• _Task statement_
Output each entry verbatim.

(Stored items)

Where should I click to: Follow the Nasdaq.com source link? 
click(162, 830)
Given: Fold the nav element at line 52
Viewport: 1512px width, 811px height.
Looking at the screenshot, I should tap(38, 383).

• _Output for this task_
Where should I click to: Follow the Nasdaq.com source link? 
click(162, 830)
Given: Fold the nav element at line 52
Viewport: 1512px width, 811px height.
Looking at the screenshot, I should tap(38, 383).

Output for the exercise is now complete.